§ **GIVEN INFORMATION**

<<<<

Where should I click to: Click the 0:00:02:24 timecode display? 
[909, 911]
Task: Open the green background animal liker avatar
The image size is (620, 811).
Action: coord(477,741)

>>>>

Give the records again, complete and exact.

§ **ANSWER FOR THE TASK**
Where should I click to: Click the 0:00:02:24 timecode display? 
[909, 911]
Task: Open the green background animal liker avatar
The image size is (620, 811).
Action: coord(477,741)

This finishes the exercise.